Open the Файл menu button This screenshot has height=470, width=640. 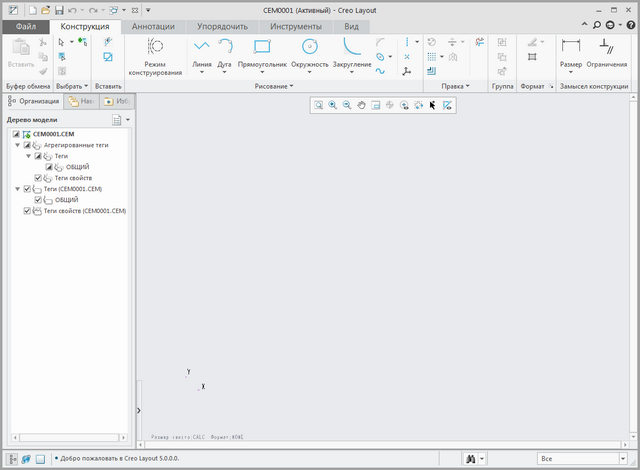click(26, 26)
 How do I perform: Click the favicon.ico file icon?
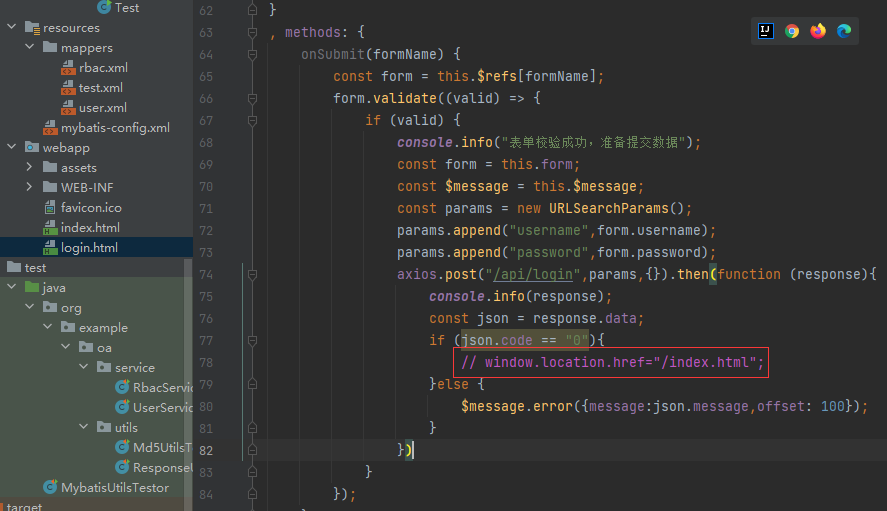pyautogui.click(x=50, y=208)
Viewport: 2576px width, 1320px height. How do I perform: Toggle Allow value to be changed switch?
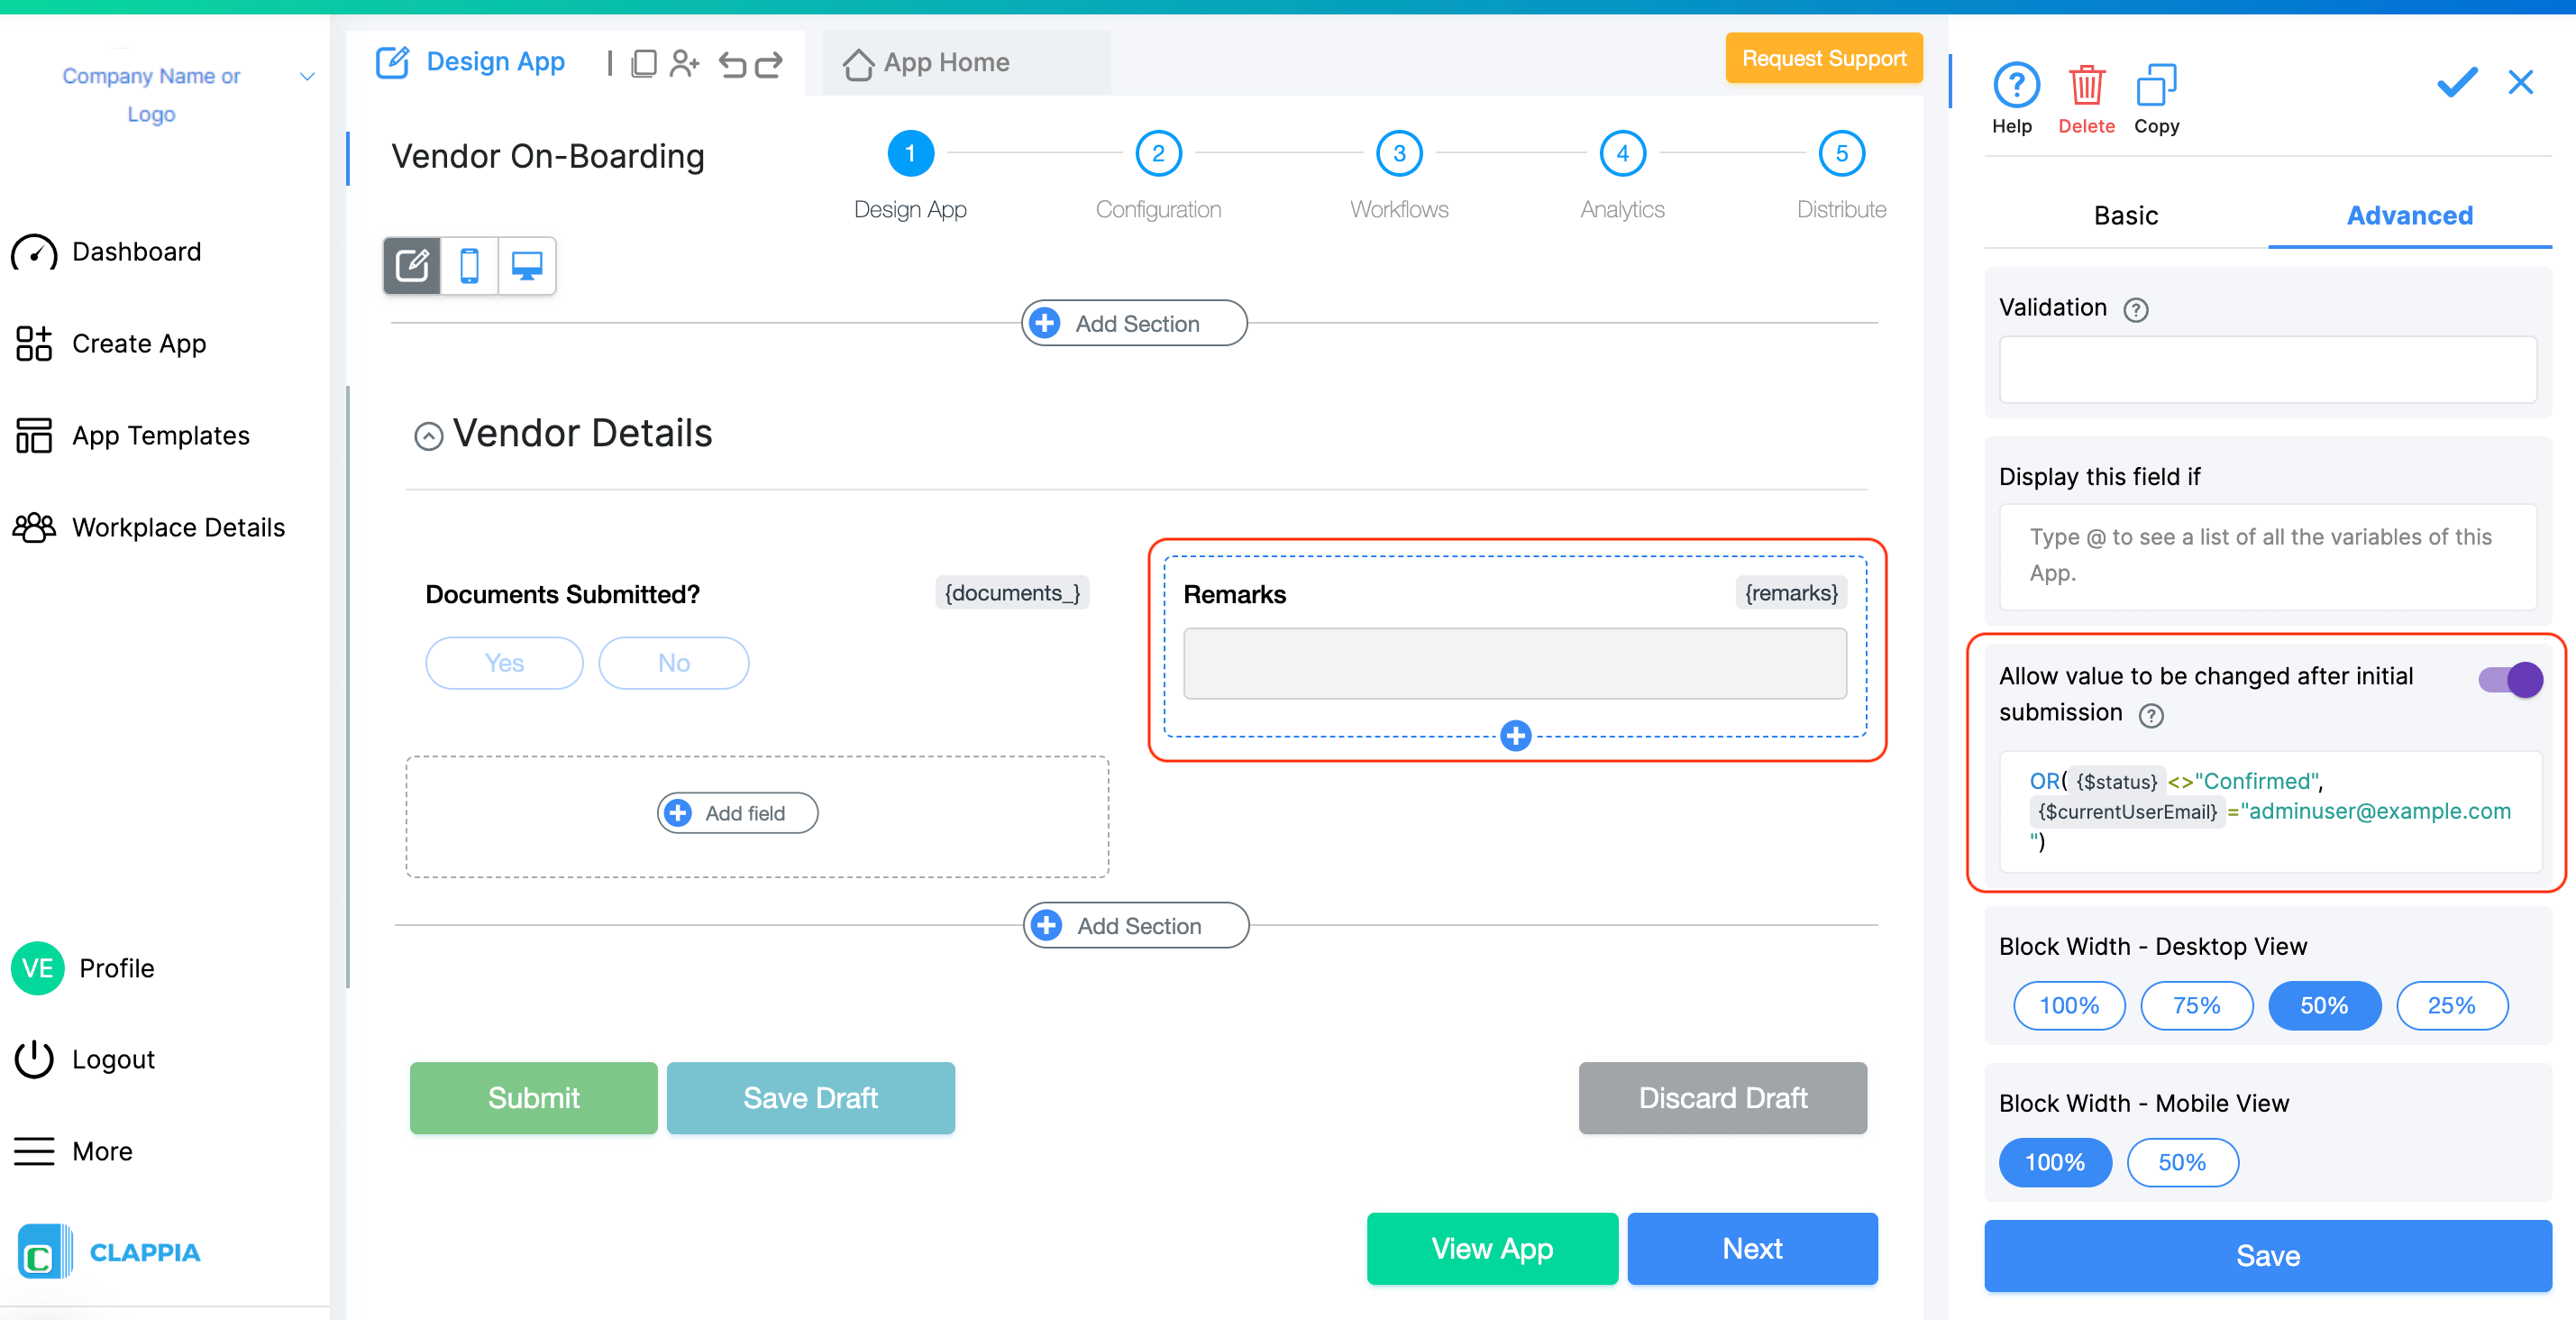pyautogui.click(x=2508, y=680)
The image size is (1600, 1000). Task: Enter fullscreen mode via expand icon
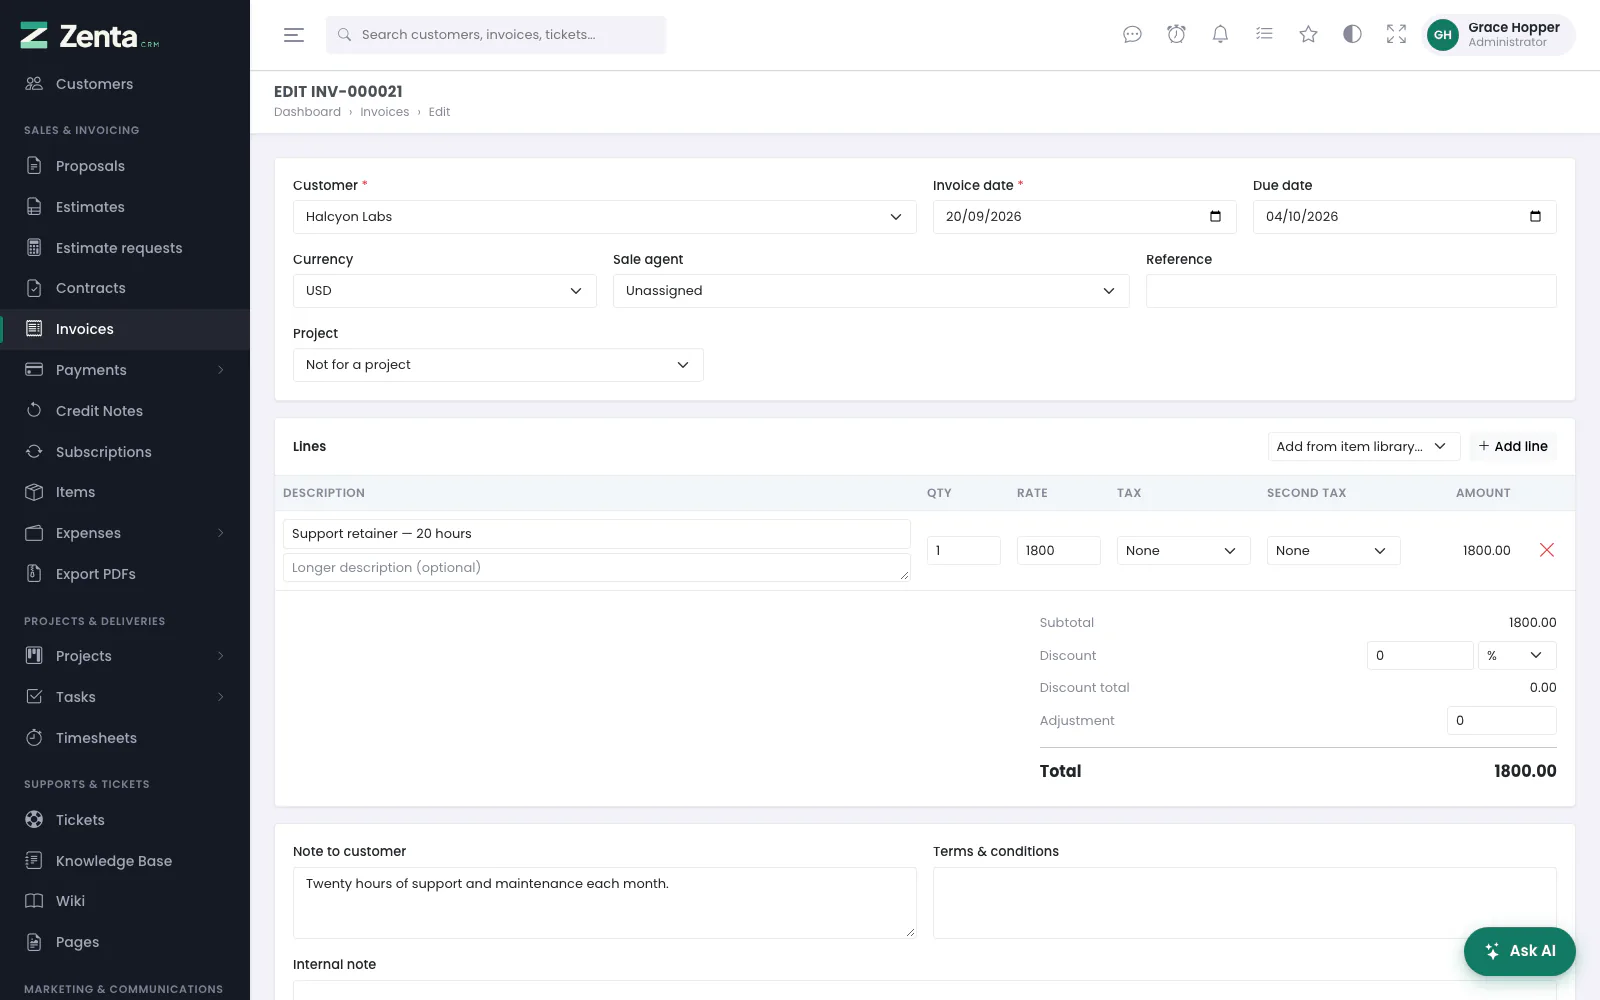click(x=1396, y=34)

###

Starting with the line that contains "The image size" and going on through the end of the lines, write those lines again, but replace "fullscreen" with "full-screen" and keep everything else unchanged. Leave the pictures out.

The image size is (1600, 1000). Task: Enter full-screen mode via expand icon
click(x=1396, y=34)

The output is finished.